The Executive Director of the Human Rights and Governance Centre, Mr. Martin Kpebu, says the case between the Rastafarian boys and Achimota School was “too plain” for a court dispute.
The two boys, Tyrone Marhguy and Oheneba Nkrabea, had been denied admission into the school for refusing to cut off their dreadlocks which is in conformity with their Rastafarian religion.
The Private Legal Practitioner, Martin Kpebu, speaking on Citi FM after the Human Rights Court 1 Division of the High Court in Accra ordered Achimota School to admit the boys, argued that the “constitution is clear in Article 28 and 21 that you don’t use somebody’s religion to discriminate against the person. Article 21 is clear that there is freedom of religion.”
He added that “for the avoidance of doubt, Article 28 makes it clearer that don’t deprive a child of education, medical treatment or any social or economic benefit on grounds of the religion of the child.”
Mr. Kpebu commended the High Court for ruling in favour of the Rastafarian boys, stating that “it is good that the judge has upheld the law.”
On the issue of uniformity in schools, Mr. Kpebu said “the law for good reasons has made a religious exception.”
He further debunked conclusions on uniformity which were premised on a Jamaican court case where the court ruled against the parents of a dreadlock student who had argued that their ward could “put on dreadlocks for fashion and self-expression”.

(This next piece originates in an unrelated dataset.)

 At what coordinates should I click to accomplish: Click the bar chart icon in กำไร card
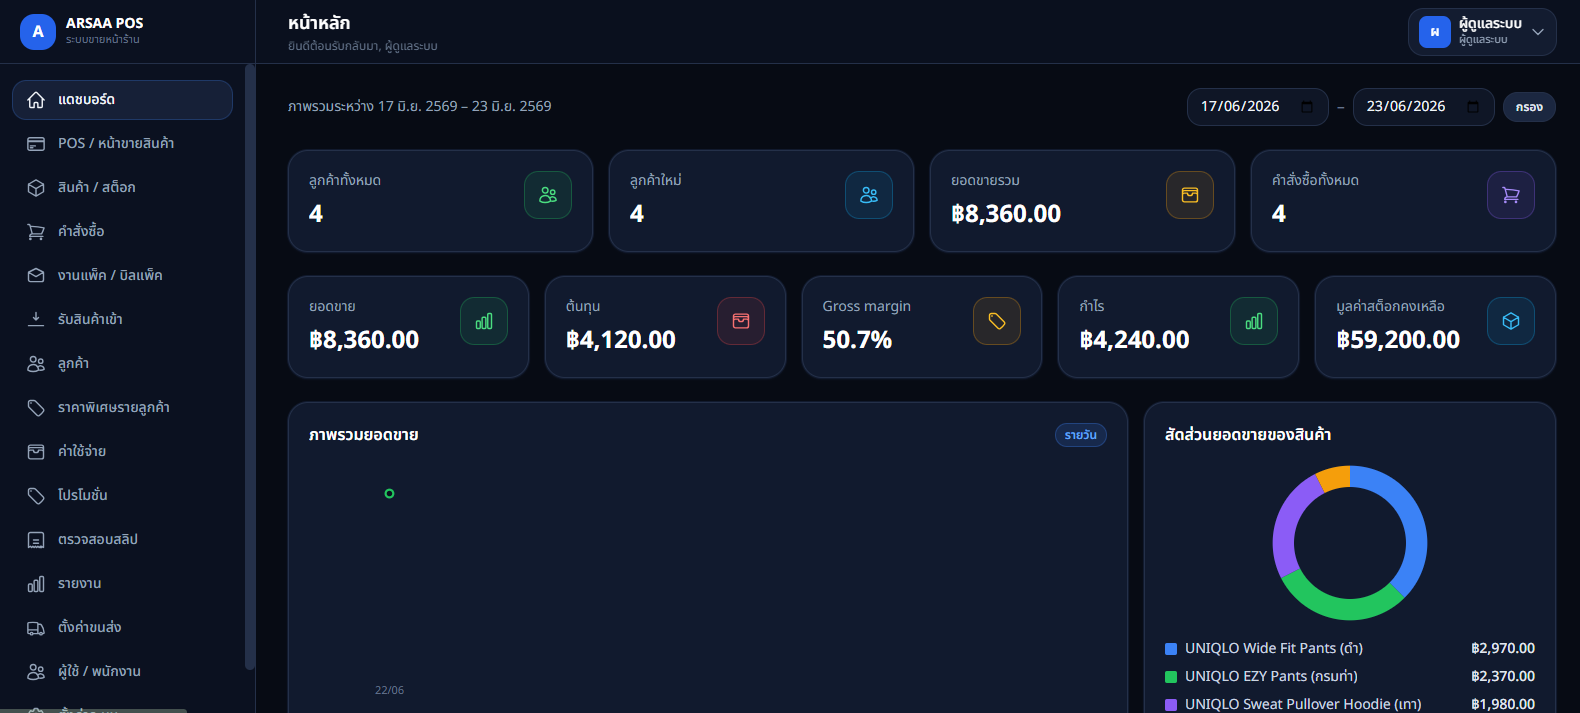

Martin Kpebu says the Rastafarian boys’ case against Achimota was solely on religious grounds, hence “if someone comes [with the dreadlocks] for religious purposes but it is not what I like personally, that is what we have subscribed to; that means our constitution gives that freedom even though sometimes we have personal opinions.”
“Let’s allow the constitution to lead,” he advised.
Delivering the judgment on the case of two Rastafarian boys, Justice Gifty Agyei Addo held that the Attorney-General failed to provide a legal justification as to why the rights of the two Rastafarian students to education should be limited on the basis of their dreadlocks.
Tyrone Marhguy and Oheneba Nkrabea were denied admission into Achimota School for refusing to shave off their dreadlocks notwithstanding that they had passed their qualifying examinations, and, had been selected into the school through the computerized placement system.
The school through the Attorney General argued in court that allowing the students into the school will have dire consequences on the school’s discipline, health, tradition, and community cohesion.
The Attorney General subsequently argued in Court that the Rastafarian students had not even completed or returned their acceptance of admission forms and could thus not be deemed to have been denied the admission.
But for the students, their parents, and lawyers, this was simply a case of a breach of fundamental rights on the basis of their religion and religious practices.
Justice Gifty Adjei Addo disagreed with the submissions of the Attorney and granted all the reliefs separately sought by the students, save for the relief of compensation in the case of Tyrone Marhguy.
According to Justice Addo, it is preposterous for the Attorney General to have even suggested that the two were not students in the first place.
Justice Gifty Adjei Addo consequently directed Achimota School to admit the two Rastafarian students.